Exercise directions
Turn every line of the listing below into a numbered list, leaving out any blank lines.

The records
————

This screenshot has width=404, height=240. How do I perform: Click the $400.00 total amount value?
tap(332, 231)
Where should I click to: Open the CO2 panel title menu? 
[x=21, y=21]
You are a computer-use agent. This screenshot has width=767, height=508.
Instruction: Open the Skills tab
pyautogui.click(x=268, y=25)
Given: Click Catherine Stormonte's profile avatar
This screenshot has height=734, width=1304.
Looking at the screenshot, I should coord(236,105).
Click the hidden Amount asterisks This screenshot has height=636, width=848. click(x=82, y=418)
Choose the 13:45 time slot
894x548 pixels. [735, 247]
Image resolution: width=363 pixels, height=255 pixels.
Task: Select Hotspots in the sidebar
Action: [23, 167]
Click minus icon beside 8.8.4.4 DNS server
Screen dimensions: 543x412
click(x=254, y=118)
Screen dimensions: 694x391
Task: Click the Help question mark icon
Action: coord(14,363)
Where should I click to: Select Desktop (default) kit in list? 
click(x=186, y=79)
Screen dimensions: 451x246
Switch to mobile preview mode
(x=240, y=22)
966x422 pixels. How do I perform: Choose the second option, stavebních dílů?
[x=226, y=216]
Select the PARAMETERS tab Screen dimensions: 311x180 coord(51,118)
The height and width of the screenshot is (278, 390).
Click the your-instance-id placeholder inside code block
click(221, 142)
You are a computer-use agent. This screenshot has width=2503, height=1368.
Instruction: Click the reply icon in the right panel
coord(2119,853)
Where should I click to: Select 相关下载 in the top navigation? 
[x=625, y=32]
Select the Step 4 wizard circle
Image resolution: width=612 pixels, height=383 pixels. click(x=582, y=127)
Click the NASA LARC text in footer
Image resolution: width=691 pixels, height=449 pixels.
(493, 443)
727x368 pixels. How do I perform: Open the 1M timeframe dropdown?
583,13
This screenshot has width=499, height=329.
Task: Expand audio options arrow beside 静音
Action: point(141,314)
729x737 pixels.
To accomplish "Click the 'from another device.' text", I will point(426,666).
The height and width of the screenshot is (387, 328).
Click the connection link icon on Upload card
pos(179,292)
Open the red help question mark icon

————

Exercise result
1. This screenshot has width=404, height=240. How do I perform: Click the $400.00 total amount value?
2. tap(332, 231)
3. Where should I click to: Open the CO2 panel title menu? 
4. [x=21, y=21]
5. You are a computer-use agent. This screenshot has width=767, height=508.
6. Instruction: Open the Skills tab
7. pyautogui.click(x=268, y=25)
8. Given: Click Catherine Stormonte's profile avatar
9. This screenshot has height=734, width=1304.
10. Looking at the screenshot, I should coord(236,105).
11. Click the hidden Amount asterisks This screenshot has height=636, width=848. click(x=82, y=418)
12. Choose the 13:45 time slot
13. 894x548 pixels. [735, 247]
14. Image resolution: width=363 pixels, height=255 pixels.
15. Task: Select Hotspots in the sidebar
16. Action: [23, 167]
17. Click minus icon beside 8.8.4.4 DNS server
18. Screen dimensions: 543x412
19. click(x=254, y=118)
20. Screen dimensions: 694x391
21. Task: Click the Help question mark icon
22. Action: coord(14,363)
23. Where should I click to: Select Desktop (default) kit in list? 
24. click(x=186, y=79)
25. Screen dimensions: 451x246
26. Switch to mobile preview mode
27. (x=240, y=22)
28. 966x422 pixels. How do I perform: Choose the second option, stavebních dílů?
29. [x=226, y=216]
30. Select the PARAMETERS tab Screen dimensions: 311x180 coord(51,118)
31. The height and width of the screenshot is (278, 390).
32. Click the your-instance-id placeholder inside code block
33. click(221, 142)
34. You are a computer-use agent. This screenshot has width=2503, height=1368.
35. Instruction: Click the reply icon in the right panel
36. coord(2119,853)
37. Where should I click to: Select 相关下载 in the top navigation? 
38. [x=625, y=32]
39. Select the Step 4 wizard circle
40. Image resolution: width=612 pixels, height=383 pixels. click(x=582, y=127)
41. Click the NASA LARC text in footer
42. Image resolution: width=691 pixels, height=449 pixels.
43. (493, 443)
44. 727x368 pixels. How do I perform: Open the 1M timeframe dropdown?
45. 583,13
46. This screenshot has width=499, height=329.
47. Task: Expand audio options arrow beside 静音
48. Action: point(141,314)
49. 729x737 pixels.
50. To accomplish "Click the 'from another device.' text", I will point(426,666).
51. The height and width of the screenshot is (387, 328).
52. Click the connection link icon on Upload card
53. pos(179,292)
54. Open the red help question mark icon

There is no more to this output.